Mission 5 – HOORAY FOR HOLLYWOOD: Assist Diddy’s Family
“Bad Boy Entertainment to me, it’s not just a company. We are an army. You seen the movie 300. It’s a small unit of us but we’re lethal. We are the best at what we do, you know. We take no prisoners. No mercy.”
-The Tao of Diddy
I can’t get into the blow by blow tonight. All I need to say is that these people suck. I would SO make a better personal assistant for Diddy. Granted, I might quit super fast, but I’d be able to make the cut before all of those jokers. Where’d they get these morons? Maybe it’s because they have to work in groups, I don’t know. I think if you didn’t have to deal with so many competing minds, you’d get more done quickly. They do have to keep the drama for television though I suppose.
To begin, and it’s no surprise, Poprah had a plan – Pimp LaVerne. See, Uptown Team was told that they’d have the option of selecting a member from Downtown Team. Kim set her sights on LaVerne. Her rationale: Diddy wouldn’t really hire anyone like LaVerne anyway. Damn.
This episode was filmed at the time when Diddy got a star on the Hollywood Walk of Fame. Time for the potential PAs to “handle” Diddy’s Mom and on/off girlfriend Kim Porter. Keeping the women in his life happy was key. Honestly, I’d be trying to snatch that tacky blonde bullshit off of Ms. Combs’ head.
Uptown gets Mama. Downtown got Babymama.
I’m convinced Kim/Poprah will get her own show from this. SOMETHING. She’s dropping tears. She’s orchestrating the fall of Red and other teammates. She’s pulling the strings and it’s horrible and fabulous at the same time.
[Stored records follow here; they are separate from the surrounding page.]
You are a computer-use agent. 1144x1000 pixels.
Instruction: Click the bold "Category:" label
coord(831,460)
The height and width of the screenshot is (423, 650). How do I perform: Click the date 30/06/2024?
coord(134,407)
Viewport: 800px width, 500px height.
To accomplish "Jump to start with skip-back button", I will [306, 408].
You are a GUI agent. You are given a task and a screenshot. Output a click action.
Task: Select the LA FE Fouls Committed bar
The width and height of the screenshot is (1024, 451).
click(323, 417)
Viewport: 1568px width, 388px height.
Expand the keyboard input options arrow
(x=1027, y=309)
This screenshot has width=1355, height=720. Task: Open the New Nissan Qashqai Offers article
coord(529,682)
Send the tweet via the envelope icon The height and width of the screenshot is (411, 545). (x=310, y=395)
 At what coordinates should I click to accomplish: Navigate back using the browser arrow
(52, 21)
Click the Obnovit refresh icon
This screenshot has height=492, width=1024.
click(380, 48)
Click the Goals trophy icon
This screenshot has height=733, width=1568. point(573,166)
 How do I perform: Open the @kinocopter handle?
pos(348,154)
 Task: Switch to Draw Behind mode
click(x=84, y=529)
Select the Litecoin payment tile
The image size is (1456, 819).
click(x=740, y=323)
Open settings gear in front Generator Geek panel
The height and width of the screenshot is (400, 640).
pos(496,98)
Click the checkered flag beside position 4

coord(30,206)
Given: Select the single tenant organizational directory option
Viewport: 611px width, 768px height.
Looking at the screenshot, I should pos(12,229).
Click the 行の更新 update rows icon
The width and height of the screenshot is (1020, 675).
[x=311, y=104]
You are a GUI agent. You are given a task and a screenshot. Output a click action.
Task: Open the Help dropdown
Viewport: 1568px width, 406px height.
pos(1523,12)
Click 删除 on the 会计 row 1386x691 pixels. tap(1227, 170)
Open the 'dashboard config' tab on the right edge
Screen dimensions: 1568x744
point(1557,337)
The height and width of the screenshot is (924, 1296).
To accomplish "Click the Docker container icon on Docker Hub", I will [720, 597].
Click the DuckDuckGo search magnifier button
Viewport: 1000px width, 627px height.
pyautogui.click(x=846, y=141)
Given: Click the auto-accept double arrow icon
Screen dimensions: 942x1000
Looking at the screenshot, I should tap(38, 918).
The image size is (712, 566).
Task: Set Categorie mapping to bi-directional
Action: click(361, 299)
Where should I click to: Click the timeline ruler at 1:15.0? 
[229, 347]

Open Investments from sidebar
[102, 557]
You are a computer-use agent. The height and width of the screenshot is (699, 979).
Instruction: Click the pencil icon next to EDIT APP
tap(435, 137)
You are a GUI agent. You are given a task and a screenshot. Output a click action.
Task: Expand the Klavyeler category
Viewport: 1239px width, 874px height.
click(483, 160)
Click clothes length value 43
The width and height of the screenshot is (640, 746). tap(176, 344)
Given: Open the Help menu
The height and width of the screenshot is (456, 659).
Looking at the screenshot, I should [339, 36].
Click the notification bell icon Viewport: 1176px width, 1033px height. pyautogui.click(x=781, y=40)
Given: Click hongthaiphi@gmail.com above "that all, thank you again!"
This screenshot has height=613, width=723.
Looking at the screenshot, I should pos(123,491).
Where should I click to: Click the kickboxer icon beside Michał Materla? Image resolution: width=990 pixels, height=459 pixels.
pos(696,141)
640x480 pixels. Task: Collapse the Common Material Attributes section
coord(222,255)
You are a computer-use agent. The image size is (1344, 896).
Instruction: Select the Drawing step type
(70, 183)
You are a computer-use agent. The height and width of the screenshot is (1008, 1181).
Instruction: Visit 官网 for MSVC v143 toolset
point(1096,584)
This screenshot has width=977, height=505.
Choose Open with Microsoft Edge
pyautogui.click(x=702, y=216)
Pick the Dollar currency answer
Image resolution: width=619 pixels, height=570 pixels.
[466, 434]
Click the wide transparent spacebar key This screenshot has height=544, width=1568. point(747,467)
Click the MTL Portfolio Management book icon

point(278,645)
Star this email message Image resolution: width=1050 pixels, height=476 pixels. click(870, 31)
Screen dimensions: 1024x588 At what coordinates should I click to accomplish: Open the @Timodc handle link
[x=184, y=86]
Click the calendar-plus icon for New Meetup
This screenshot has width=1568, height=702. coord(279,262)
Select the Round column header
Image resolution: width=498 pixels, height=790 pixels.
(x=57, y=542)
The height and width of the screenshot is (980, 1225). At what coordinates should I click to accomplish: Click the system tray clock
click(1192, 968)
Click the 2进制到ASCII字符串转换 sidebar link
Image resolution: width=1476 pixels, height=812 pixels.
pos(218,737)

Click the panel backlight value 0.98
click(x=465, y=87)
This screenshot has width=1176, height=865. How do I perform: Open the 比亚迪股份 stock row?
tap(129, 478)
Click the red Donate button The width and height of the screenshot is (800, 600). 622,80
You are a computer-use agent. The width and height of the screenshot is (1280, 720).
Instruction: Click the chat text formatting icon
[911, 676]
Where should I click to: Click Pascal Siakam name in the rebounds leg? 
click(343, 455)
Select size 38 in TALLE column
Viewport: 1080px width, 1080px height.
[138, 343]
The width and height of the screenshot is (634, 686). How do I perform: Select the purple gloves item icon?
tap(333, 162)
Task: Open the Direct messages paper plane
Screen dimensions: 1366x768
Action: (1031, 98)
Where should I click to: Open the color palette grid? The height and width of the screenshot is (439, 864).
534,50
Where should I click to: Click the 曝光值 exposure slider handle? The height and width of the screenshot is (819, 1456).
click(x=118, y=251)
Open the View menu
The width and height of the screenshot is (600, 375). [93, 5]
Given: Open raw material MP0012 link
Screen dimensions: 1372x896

She’s clearly the one you love to hate.
This whole challenge was a mess. Both teams flubbed, but Uptown crashed and burned. Mainly because Poprah felt like she was the one uniquely suited to take care of Mama Combs, but really just served to aggravate the woman. She dropped the ball several times, making promises she couldn’t keep and neglecting to arrange security for the Mama in Charge. Downtown made their mark by getting in good with the kids and keeping them happy. Ain’t nothing like keeping kids out of their momma’s hair to make her like you.
Oh wait… nope. Uptown won. I guess it’s because they had a defined “point person” instead of Downtown with too many cooks in the kitchen. I disagreed with the determination, but my name isn’t Capricorn.
Called on the carpet: Kendra (for missing Diddy’s red phone call and for being all up in Kim Porter’s face) and Boris (for not lifting a finger to get the boys ready).
Out of the door: ______.
Phil Robinson and the other “judges” decided to let Boris and Kendra live again. Actually, Diddy decided. He said that would be a weekend of celebration. Diddy’s declaring moratoriums on eliminations and whatnot!
Personal highlights of the episode: Kim Porter asking Boris and Mike to get her tampons (aka Missiles); Seeing LaVerne in a bra (nice rack, man!); Boris accusing Kendra of being a drunk, wanting to fuck Mike AND fuck Diddy. WAUW!
Next week: The teams have to sell Unforgivable perfume. Greeeeeaaaaat. More product placement.
Thought I told you that we won’t stop, eh eh!